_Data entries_
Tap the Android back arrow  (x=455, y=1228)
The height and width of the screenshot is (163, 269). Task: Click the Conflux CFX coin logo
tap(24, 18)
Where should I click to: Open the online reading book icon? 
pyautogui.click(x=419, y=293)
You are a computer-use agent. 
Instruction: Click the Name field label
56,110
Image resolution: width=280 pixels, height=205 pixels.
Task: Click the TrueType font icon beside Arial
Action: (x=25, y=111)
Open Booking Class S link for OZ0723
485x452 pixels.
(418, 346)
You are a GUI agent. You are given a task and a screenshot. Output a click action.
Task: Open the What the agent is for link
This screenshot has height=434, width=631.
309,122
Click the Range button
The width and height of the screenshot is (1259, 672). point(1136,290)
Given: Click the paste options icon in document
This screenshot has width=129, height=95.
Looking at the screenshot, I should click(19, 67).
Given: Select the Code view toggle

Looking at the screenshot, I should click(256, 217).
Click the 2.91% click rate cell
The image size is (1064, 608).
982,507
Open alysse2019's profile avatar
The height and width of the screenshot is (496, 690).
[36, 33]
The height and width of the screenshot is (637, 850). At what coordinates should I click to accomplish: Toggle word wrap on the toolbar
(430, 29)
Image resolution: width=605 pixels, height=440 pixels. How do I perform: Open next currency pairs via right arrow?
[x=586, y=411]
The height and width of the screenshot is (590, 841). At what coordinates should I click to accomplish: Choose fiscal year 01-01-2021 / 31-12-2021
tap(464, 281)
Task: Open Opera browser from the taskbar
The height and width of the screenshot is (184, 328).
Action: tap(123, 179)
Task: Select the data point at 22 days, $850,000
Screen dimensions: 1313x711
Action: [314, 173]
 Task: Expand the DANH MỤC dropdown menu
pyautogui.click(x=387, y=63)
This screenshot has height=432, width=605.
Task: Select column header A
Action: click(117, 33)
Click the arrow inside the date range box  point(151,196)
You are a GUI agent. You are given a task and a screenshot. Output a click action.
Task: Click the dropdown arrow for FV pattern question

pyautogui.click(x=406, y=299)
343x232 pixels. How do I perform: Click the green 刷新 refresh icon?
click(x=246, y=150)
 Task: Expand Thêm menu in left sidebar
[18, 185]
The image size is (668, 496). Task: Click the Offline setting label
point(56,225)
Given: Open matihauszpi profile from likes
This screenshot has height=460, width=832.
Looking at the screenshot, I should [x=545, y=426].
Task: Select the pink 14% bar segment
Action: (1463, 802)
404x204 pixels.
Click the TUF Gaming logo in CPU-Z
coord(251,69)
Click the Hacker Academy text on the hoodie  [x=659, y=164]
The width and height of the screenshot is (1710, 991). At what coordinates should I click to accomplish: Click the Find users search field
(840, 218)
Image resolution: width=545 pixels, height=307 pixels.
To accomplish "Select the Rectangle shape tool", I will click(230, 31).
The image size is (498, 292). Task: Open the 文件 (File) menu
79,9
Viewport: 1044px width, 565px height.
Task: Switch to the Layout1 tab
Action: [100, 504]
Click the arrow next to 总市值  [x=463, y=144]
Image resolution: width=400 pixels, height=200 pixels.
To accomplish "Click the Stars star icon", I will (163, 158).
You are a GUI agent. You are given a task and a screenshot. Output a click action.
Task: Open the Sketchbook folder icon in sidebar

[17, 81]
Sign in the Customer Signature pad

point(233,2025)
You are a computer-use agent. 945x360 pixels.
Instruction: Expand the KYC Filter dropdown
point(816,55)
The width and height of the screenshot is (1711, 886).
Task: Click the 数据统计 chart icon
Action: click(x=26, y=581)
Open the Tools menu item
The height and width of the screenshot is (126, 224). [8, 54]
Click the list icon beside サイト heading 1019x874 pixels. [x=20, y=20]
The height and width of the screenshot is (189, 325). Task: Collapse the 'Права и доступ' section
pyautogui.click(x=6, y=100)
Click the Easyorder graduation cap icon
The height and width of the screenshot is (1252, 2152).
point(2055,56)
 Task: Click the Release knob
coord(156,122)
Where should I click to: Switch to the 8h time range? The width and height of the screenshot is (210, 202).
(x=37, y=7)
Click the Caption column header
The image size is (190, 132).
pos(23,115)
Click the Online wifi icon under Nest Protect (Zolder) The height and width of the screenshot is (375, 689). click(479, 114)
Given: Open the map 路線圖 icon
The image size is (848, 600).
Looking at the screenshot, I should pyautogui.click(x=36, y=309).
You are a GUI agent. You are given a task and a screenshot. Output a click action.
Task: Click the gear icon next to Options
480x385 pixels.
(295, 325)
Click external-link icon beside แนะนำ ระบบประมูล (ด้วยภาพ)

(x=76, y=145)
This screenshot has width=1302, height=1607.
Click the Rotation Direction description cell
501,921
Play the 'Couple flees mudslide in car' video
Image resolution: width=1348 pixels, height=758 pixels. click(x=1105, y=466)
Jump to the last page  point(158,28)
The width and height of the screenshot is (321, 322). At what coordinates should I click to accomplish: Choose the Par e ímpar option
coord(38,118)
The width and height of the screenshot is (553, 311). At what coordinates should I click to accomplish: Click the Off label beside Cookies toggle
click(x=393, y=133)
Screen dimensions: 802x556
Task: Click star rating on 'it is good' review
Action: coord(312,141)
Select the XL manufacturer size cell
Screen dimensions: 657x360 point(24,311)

_Try it_
Nothing but a number should be given for this: how many lines in the entries above contain "from"?

_Solution for this problem_
2